Caveolin‐1 promotes mitochondrial health and limits mitochondrial ROS through ROCK/AMPK regulation of basal mitophagic flux

Abstract

AbstractCaveolin‐1 (CAV1), the main structural component of caveolae, is phosphorylated at tyrosine‐14 (pCAV1), regulates signal transduction, mechanotransduction, and mitochondrial function, and plays contrasting roles in cancer progression. We report that CRISPR/Cas9 knockout (KO) of CAV1 increases mitochondrial oxidative phosphorylation, increases mitochondrial potential, and reduces ROS in MDA‐MB‐231 triple‐negative breast cancer cells. Supporting a role for pCAV1, these effects are reversed upon expression of CAV1 phosphomimetic CAV1 Y14D but not non‐phosphorylatable CAV1 Y14F. pCAV1 is a known effector of Rho‐associated kinase (ROCK) signaling and ROCK1/2 signaling mediates CAV1 promotion of increased mitochondrial potential and decreased ROS production in MDA‐MB‐231 cells. CAV1/ROCK control of mitochondrial potential and ROS is caveolae‐independent as similar results were observed in PC3 prostate cancer cells lacking caveolae. Increased mitochondrial health and reduced ROS in CAV1 KO MDA‐MB‐231 cells were reversed by knockdown of the autophagy protein ATG5, mitophagy regulator PINK1 or the mitochondrial fission protein Drp1 and therefore due to mitophagy.
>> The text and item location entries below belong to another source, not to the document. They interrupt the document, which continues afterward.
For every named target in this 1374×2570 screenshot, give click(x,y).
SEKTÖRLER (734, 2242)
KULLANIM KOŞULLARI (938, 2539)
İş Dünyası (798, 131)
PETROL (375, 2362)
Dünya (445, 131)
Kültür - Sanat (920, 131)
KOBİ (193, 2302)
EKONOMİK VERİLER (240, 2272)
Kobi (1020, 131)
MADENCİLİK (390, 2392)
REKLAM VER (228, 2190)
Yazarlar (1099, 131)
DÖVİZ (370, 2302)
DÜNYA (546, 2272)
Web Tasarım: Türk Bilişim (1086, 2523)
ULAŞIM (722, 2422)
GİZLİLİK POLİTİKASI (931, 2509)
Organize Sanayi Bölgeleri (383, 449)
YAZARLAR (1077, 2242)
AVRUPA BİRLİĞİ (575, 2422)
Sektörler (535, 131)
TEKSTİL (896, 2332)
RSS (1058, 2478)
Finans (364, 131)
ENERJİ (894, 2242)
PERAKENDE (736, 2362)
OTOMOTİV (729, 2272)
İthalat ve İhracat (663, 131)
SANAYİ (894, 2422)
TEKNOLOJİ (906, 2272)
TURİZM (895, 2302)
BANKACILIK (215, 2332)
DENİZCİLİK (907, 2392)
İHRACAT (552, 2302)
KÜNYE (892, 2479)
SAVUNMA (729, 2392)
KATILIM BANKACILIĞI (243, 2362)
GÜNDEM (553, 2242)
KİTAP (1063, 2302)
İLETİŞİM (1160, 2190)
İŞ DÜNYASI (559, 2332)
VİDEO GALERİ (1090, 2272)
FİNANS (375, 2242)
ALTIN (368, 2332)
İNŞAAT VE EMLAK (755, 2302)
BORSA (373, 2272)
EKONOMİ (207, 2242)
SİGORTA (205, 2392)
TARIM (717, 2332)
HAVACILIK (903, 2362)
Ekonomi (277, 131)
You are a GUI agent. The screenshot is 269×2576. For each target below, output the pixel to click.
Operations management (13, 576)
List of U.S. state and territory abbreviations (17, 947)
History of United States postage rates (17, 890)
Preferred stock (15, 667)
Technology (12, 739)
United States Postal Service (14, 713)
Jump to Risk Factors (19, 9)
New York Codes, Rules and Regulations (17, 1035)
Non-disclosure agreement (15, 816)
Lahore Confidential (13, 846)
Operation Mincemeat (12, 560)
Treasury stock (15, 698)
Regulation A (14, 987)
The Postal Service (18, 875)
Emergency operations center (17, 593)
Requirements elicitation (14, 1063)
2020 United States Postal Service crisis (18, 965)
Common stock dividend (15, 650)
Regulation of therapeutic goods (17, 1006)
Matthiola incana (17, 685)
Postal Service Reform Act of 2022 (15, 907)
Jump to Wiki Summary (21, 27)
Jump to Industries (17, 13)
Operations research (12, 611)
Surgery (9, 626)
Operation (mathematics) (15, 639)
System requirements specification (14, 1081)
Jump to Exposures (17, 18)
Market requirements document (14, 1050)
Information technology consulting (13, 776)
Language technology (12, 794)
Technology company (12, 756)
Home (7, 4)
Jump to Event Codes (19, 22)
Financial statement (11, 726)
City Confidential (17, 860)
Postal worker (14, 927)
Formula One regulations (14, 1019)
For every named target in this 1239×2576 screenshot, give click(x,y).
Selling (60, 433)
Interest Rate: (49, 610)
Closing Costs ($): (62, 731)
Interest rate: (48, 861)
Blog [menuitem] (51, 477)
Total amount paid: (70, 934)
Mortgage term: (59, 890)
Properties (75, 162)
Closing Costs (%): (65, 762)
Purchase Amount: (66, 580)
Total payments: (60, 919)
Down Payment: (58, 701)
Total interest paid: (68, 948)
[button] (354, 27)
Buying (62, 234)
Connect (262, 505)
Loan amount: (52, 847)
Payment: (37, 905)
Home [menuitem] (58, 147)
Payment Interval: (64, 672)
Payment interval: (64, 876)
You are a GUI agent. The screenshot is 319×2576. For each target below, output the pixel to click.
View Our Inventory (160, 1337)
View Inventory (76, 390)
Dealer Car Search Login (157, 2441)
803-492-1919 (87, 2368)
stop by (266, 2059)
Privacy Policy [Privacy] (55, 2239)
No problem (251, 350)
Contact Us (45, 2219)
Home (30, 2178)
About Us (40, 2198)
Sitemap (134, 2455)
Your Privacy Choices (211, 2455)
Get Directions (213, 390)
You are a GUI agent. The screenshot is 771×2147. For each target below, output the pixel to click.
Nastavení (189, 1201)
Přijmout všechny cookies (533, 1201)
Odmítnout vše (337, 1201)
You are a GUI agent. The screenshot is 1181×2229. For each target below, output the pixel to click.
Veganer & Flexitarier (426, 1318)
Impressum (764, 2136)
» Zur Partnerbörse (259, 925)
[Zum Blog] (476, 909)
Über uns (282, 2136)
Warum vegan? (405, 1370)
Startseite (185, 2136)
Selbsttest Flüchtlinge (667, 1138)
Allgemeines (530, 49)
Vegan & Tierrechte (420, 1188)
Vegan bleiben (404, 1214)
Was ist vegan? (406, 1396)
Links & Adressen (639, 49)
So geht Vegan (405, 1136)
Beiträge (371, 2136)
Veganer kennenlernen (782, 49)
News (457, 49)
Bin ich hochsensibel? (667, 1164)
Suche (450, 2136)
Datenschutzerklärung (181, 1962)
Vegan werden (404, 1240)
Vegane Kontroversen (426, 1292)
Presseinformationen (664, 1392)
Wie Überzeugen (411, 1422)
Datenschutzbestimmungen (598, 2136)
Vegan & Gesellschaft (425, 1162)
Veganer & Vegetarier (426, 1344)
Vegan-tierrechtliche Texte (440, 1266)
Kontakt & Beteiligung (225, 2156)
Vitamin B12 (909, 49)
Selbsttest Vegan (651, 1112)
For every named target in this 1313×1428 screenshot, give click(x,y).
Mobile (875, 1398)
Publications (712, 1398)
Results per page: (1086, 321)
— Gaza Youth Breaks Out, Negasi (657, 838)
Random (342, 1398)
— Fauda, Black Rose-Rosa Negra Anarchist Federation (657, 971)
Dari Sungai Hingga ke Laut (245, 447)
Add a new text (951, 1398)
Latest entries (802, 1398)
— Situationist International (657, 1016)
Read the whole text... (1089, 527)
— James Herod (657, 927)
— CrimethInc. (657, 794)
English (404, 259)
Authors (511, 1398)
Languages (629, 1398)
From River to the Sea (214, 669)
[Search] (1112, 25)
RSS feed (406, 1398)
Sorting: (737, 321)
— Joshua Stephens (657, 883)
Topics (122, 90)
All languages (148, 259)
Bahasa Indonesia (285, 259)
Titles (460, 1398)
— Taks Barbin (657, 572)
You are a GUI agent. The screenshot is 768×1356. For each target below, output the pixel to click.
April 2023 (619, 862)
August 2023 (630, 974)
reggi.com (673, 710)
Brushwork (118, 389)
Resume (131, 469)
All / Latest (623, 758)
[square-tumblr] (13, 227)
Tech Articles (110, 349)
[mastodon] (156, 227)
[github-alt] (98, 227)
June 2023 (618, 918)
Use of the mitoKeima mitophagy probe confirmed that CAV1 signaling through ROCK inhibited basal mitophagic flux. Activation of AMPK, a major mitochondrial homeostasis protein inhibited by ROCK, is inhibited by CAV1‐ROCK signaling and mediates the increased mitochondrial potential, decreased ROS, and decreased basal mitophagy flux observed in wild‐type MDA‐MB‐231 cells. CAV1 regulation of mitochondrial health and ROS in cancer cells therefore occurs via ROCK‐dependent inhibition of AMPK. This study therefore links pCAV1 signaling activity at the plasma membrane with its regulation of mitochondrial activity and cancer cell metabolism through control of mitophagy.